1.4.6 Other Equipment
An air‐vehicle handling truck was part of the battery ground support equipment and included a lifting crane. The lifting crane was necessary, not because the air vehicle was extremely heavy, but because the box in which it was transported contained lead to resist nuclear radiation. In addition, a maintenance shelter, also on a 5‐ton truck, was used for unit‐level maintenance and was a part of the battery.
1.4.7 Summary
The Aquila system had everything imaginable in what one could call “The Complete UAV System;” “zero‐length” launcher, “zero‐length” automatic recovery with a net, anti‐jam data link, and day and night payload with designator. This came at a very high cost, however – not only in dollars but also in terms of manpower, trucks, and equipment. The complete system became large and unwieldy, which contributed to its downfall. All of this equipment was necessary to meet the elaborate operational and design requirements placed on the Aquila system by the Army, including a level of nuclear blast and radiation survivability (a significant contributor to the size and weight of shelters and the RGT mount). Eventually, it was determined that many of the components of the system could be made smaller and lighter and mounted on HMMWVs instead of 5‐ton trucks, but by that time the whole system had gained a bad reputation for:
Having been in development for over 10 years;
Being very expensive;
Requiring a great deal of manpower, a large convoy of heavy trucks for mobility, and extensive support;
What was widely perceived to be a poor reliability record (driven by the complexity of the data link, air‐vehicle subsystems, and the zero‐length recovery system);
Failure to meet some operational expectations that were unrealistic, but had been allowed to build up during the development program because the system developers did not understand the limitations of the system.

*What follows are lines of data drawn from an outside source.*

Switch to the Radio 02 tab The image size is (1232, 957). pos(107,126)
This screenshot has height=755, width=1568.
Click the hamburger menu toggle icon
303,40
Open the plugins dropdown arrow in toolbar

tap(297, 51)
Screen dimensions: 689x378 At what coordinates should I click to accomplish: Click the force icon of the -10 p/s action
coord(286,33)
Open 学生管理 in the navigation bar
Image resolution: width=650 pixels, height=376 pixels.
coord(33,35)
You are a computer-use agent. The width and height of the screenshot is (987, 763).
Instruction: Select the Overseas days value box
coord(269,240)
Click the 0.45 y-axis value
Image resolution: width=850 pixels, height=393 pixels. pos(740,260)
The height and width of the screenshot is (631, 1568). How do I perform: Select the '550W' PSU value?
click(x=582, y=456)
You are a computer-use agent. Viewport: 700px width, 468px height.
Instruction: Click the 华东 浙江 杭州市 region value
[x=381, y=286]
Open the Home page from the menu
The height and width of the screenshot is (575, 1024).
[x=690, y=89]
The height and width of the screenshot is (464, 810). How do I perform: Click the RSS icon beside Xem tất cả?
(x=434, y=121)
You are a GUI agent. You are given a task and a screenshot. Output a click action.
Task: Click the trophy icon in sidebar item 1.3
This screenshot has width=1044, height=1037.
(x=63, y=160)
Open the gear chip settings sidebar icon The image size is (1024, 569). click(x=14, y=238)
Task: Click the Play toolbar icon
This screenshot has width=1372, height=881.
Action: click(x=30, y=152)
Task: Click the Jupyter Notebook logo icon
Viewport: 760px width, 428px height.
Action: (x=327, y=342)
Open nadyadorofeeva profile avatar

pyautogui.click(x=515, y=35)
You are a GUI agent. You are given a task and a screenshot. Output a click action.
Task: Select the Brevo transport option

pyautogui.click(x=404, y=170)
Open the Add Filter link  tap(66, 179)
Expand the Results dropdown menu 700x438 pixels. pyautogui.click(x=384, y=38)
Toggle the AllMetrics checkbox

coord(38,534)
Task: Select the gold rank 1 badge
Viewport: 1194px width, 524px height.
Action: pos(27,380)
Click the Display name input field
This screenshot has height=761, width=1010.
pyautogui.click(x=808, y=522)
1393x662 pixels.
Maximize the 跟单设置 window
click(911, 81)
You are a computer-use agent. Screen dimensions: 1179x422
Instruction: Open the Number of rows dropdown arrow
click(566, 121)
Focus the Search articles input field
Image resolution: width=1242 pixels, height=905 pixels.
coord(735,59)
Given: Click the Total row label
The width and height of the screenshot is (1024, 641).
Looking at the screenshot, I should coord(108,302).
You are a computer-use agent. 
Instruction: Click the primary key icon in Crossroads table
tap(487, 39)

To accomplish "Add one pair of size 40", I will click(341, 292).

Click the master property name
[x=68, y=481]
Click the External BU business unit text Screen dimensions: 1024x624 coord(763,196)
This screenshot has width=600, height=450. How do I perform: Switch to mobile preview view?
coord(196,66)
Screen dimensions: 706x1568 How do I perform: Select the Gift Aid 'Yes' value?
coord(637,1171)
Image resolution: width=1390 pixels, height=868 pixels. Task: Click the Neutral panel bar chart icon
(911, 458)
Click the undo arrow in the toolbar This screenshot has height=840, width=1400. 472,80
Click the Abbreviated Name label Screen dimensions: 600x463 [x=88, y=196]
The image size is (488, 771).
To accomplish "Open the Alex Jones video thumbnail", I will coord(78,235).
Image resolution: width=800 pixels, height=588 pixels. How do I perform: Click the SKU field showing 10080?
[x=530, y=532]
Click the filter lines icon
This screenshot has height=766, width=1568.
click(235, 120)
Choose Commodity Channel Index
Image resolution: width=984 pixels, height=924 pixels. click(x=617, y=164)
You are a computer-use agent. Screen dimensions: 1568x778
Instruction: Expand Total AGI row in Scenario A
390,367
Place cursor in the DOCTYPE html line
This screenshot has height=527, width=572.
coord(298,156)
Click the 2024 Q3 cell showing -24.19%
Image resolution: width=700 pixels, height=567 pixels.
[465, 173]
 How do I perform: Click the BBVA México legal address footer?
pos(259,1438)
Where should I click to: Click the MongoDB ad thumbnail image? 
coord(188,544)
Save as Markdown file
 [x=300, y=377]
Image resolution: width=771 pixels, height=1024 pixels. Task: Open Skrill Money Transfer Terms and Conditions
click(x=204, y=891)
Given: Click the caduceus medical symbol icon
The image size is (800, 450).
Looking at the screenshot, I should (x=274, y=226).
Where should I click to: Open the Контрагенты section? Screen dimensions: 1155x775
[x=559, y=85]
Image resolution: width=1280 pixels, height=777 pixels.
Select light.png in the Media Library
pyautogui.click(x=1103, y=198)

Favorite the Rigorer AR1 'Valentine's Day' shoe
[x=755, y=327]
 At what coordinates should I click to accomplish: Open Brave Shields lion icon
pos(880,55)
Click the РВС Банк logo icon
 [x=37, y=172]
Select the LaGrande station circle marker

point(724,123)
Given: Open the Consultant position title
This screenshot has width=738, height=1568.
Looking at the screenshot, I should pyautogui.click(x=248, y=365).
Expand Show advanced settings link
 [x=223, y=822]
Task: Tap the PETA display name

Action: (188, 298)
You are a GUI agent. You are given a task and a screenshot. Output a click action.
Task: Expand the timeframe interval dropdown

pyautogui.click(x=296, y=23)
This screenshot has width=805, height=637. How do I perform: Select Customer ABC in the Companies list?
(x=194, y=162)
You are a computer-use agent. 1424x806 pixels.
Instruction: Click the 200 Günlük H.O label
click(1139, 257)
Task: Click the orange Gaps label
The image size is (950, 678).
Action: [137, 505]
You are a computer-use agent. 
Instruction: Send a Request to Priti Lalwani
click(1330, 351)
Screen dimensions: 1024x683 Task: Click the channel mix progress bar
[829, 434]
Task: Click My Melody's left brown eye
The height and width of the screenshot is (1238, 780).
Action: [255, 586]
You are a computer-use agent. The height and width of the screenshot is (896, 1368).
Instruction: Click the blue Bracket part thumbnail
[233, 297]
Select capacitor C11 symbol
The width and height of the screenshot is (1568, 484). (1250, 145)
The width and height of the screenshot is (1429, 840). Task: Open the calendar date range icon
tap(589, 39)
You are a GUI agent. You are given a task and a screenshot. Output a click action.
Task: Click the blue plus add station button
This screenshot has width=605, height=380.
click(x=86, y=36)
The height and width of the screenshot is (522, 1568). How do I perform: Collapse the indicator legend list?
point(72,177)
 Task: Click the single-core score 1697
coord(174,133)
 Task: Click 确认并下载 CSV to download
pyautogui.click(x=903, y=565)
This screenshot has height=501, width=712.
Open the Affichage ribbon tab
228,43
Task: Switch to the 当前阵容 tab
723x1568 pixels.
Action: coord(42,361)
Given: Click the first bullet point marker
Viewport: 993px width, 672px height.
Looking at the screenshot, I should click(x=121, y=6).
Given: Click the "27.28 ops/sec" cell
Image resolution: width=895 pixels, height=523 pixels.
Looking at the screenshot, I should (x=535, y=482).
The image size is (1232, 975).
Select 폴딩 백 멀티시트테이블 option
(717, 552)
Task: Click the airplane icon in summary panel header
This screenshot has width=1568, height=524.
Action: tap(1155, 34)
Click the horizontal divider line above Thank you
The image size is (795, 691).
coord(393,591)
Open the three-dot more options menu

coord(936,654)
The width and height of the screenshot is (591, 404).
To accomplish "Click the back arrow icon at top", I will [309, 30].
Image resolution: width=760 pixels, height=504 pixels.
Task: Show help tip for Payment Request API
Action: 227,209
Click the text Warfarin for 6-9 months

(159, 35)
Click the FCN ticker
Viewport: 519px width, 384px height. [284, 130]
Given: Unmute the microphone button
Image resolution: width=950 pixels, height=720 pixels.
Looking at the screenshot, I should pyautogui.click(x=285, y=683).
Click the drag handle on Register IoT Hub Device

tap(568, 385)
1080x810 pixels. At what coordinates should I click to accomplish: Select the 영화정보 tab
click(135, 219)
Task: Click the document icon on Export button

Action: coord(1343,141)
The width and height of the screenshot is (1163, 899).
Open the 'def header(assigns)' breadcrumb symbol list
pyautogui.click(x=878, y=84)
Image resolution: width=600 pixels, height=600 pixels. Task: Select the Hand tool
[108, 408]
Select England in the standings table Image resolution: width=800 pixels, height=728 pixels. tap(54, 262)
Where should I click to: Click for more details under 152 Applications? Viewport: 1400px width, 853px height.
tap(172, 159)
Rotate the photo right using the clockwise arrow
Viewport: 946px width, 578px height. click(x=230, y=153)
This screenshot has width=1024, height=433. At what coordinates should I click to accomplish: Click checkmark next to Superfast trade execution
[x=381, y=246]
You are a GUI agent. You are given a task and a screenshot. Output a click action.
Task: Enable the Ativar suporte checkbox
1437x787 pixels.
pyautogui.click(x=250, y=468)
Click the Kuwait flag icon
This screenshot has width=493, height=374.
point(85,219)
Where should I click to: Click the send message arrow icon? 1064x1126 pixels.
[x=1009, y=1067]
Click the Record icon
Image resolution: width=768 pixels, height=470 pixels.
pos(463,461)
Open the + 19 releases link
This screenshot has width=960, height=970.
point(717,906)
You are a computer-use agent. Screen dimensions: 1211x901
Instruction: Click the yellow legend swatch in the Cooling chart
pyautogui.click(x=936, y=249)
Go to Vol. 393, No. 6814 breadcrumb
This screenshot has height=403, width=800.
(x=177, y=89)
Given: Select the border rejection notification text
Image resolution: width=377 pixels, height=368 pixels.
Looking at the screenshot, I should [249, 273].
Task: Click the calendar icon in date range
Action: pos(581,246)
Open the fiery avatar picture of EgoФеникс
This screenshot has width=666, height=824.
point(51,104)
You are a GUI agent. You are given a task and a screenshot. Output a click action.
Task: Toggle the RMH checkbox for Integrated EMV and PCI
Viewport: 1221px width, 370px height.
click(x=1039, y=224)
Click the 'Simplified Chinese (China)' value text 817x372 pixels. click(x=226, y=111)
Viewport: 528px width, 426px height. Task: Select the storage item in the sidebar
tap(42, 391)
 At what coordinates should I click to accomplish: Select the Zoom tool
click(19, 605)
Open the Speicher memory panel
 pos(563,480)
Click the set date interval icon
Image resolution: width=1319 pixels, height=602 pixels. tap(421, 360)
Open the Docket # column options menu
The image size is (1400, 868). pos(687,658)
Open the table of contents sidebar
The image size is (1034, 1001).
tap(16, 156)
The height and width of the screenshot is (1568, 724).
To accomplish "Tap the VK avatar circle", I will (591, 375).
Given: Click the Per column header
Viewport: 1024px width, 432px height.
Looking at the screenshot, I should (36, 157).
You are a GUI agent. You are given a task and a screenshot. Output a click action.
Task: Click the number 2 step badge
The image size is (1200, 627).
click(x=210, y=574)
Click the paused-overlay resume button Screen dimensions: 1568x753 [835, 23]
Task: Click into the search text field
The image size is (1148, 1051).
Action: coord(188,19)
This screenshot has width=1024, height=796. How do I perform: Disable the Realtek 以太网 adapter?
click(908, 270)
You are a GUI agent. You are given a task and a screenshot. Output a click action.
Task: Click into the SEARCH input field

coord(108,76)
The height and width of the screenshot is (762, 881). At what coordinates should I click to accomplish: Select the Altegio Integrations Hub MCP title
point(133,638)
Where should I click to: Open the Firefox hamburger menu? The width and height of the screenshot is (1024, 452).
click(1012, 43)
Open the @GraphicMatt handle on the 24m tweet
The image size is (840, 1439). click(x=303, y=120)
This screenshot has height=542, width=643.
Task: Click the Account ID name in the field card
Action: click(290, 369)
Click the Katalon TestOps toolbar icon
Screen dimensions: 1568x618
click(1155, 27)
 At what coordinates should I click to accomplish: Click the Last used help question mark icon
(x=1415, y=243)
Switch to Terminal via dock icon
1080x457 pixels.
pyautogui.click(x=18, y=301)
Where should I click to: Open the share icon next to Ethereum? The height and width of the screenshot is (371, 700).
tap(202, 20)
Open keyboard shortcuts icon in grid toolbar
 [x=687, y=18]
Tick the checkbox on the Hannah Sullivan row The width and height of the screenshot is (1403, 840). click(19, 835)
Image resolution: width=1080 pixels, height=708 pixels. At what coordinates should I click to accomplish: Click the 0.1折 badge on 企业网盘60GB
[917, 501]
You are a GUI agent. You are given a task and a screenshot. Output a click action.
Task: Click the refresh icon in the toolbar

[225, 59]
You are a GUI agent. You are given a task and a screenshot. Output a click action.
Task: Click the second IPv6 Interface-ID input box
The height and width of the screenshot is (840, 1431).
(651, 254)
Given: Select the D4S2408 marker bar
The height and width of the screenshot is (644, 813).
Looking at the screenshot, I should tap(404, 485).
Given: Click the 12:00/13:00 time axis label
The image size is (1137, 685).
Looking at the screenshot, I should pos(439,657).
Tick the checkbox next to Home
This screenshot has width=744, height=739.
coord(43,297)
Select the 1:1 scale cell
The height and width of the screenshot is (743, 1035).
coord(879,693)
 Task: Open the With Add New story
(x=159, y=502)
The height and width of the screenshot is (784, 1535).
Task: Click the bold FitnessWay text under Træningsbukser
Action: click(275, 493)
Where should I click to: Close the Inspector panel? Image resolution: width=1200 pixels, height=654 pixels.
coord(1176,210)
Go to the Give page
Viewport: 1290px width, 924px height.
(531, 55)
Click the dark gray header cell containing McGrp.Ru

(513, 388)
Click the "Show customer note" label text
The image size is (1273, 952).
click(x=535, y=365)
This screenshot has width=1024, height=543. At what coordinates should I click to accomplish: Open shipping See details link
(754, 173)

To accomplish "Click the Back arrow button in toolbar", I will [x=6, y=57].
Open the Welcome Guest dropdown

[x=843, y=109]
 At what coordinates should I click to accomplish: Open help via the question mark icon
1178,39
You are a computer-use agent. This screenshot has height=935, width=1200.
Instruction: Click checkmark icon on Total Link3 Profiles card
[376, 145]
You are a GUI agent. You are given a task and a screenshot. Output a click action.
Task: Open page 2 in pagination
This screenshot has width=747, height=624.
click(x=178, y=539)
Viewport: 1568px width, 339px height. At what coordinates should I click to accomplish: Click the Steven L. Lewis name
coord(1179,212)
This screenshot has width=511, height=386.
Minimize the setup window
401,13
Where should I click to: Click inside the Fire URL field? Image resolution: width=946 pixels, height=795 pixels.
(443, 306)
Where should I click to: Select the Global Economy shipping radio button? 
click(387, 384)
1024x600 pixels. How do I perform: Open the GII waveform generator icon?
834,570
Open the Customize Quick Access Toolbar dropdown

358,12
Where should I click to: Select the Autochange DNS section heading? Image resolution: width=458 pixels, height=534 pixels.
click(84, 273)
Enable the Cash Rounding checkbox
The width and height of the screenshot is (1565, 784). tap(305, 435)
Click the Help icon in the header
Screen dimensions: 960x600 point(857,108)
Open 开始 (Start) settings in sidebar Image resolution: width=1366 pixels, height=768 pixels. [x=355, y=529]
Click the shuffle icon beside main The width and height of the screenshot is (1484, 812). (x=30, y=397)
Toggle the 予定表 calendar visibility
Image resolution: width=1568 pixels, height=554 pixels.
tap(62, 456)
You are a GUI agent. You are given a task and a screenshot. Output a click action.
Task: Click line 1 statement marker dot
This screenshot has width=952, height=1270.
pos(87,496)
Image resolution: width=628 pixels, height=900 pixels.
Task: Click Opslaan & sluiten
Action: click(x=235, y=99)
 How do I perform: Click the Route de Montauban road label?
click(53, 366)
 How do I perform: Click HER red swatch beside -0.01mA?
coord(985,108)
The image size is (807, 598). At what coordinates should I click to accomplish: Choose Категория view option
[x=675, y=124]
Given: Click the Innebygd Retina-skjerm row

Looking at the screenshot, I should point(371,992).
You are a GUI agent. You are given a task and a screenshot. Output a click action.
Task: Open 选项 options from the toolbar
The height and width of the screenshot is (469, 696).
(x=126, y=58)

Foremost among the operational “disappointments” was that Aquila turned out to be unable to carry out large‐area searches for small groups of infiltrating vehicles, let alone personnel on foot. This failing was due to limitations on the sensor fields of view and resolution and on shortcomings in the system‐level implementation of the search capability. It also was partly driven by the failure to understand that searching for things using an imaging sensor on a UAV required personnel with special training in techniques for searching and interpretation of the images provided. The sources of these problems and some ways to reduce this problem by a better system‐level implementation of area searches are addressed in the discussions of imaging sensors in Part Four and data links in Part Five.
The Aquila program was terminated as a failure, despite having succeeded in producing many subsystems and components that individually met all of their requirements. The US Army Red Team concluded that there had been a pervasive lack of systems engineering during the definition and design phases of the program. This failure set back US efforts to field a tactical UAS on an Army‐wide basis, but opened the door for a series of small‐scale “experiments” using less expensive, less‐sophisticated air vehicles developed and offered by a growing “cottage industry” of UAV suppliers.
These air vehicles were generally conventionally configured oversized model airplanes or undersized light aircraft that tended to land and take off from runways if based on land, did not have any attempt at reduced radar signatures and little if any reduced infrared or acoustical signatures, and rarely had laser designators or any other way to actively participate in guidance of weapons.
They generally did not explicitly include a large support structure. Although they required most of the same support as an Aquila system, they often got that support from contractor personnel deployed with the systems in an ad hoc manner.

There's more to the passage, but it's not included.